Page -
──────────────────────────────

Research within the School of Earth and Climate Sciences covers fields as diverse as glaciology, sedimentology, plate tectonics, paleoclimatology, structural geology, glacial geology, sea-level change, hydrogeology, environmental geochemistry, petrology, mineralogy and marine geology. With funding from federal, state and private agencies we seek answers to fundamental questions about Earth’s past, present, and future. Successful research depends partly on graduate and undergraduate students who become involved in projects, and we encourage interested students to contact us! Our research falls into the four thematic areas below.
Climate Change, Glacial Geology, Glaciology and Quaternary Studies
As concern about the timing, magnitude, and rate of future climate change increases, developing a comprehensive understanding of the relevant mechanisms governing climate variability is crucial. The identification of several abrupt climate shifts in the paleoclimatic record greater in magnitude than those experienced by modern society has served to highlight the potential risks associated with continued increases in atmospheric greenhouse gas emissions. A variety of techniques, including modern observations and process studies, paleoclimate proxy data, and model-based data synthesis and prediction, are used to identify triggering mechanisms of abrupt climate change, These, in turn, serve to improve our ability to estimate future changes. Models that explain observed climate variability on all timescales are still inadequate, in part due to a lack of information on fundamental relationships between climate and environmental responses. Hypotheses that relate changes in climate forcings and associated responses are critical, particularly for the Southern Hemisphere, where long high-resolution paleoclimate records and detailed glaciological observations are limited. Additionally, an understanding of human response to past climate change provides an opportunity to understand the societal impact of major environmental events, such as changing weather patterns and rising sea levels. The interdisciplinary field of geoarchaeology provides the opportunity to examine such events in a human context, leading to a better understanding how future events may shape our cultural response. The School of Earth and Climate Sciences and Climate Change Institute
have long been recognized as leaders in these areas, and have been involved in defining and refining several paradigms associated with global and abrupt climate change. Over the next decade, School and Institute faculty will have integral and often leadership roles in several climate research initiatives ranging from deep ice core recovery and geologic sampling to satellite remote sensing and examining human culture/climate linkages.

──────────────────────────────

Instruction - Write out the part of the Earth and climate research page starting at "Research within the" and ending at "thematic areas below.", keeping every word and mark unchanged.

Supplied material -

──────────────────────────────

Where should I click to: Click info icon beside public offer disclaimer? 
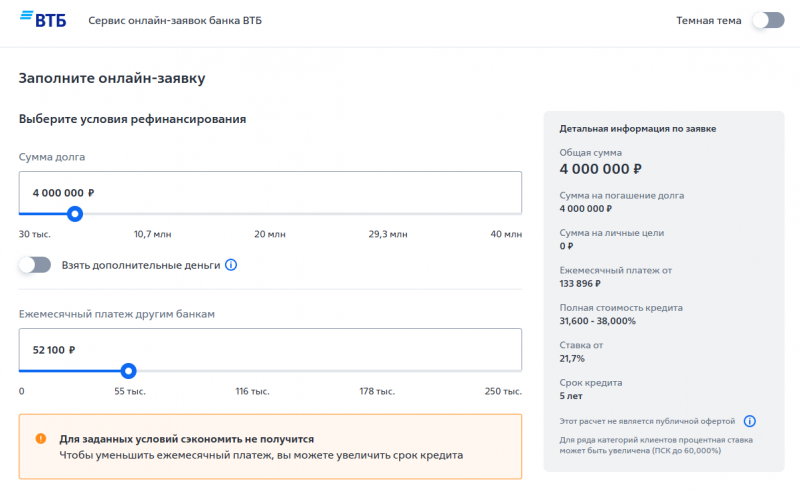point(750,421)
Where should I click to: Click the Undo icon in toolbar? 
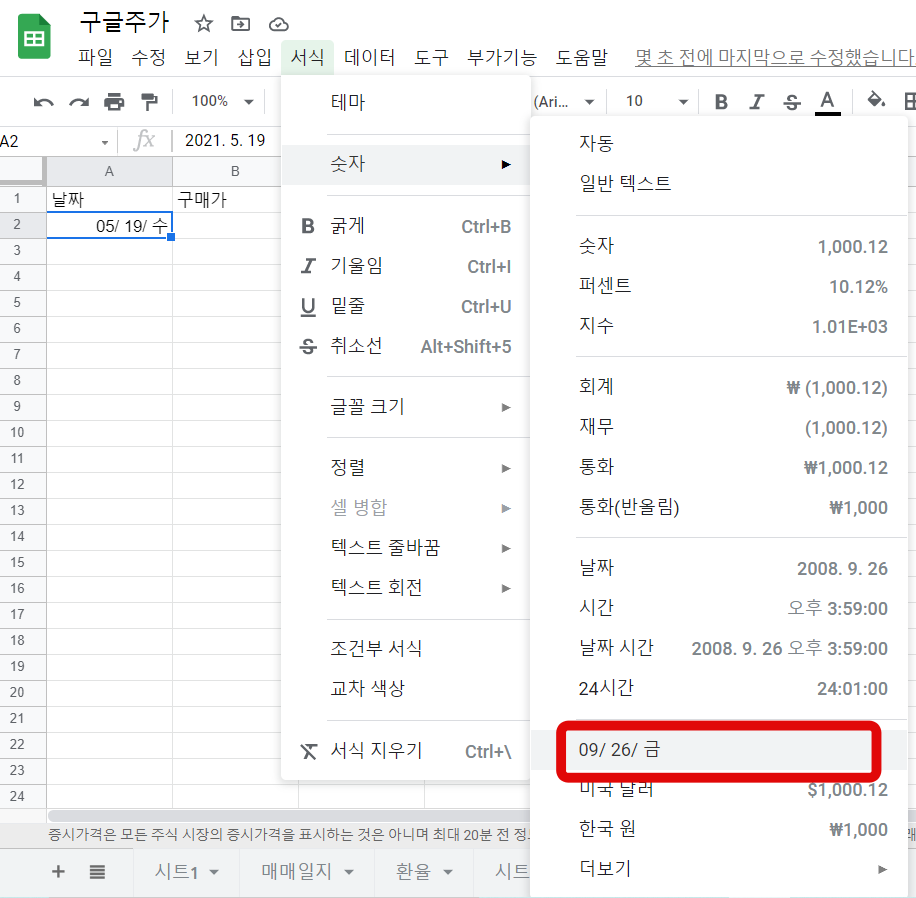pos(44,101)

──────────────────────────────

Result -
Research within the School of Earth and Climate Sciences covers fields as diverse as glaciology, sedimentology, plate tectonics, paleoclimatology, structural geology, glacial geology, sea-level change, hydrogeology, environmental geochemistry, petrology, mineralogy and marine geology. With funding from federal, state and private agencies we seek answers to fundamental questions about Earth’s past, present, and future. Successful research depends partly on graduate and undergraduate students who become involved in projects, and we encourage interested students to contact us! Our research falls into the four thematic areas below.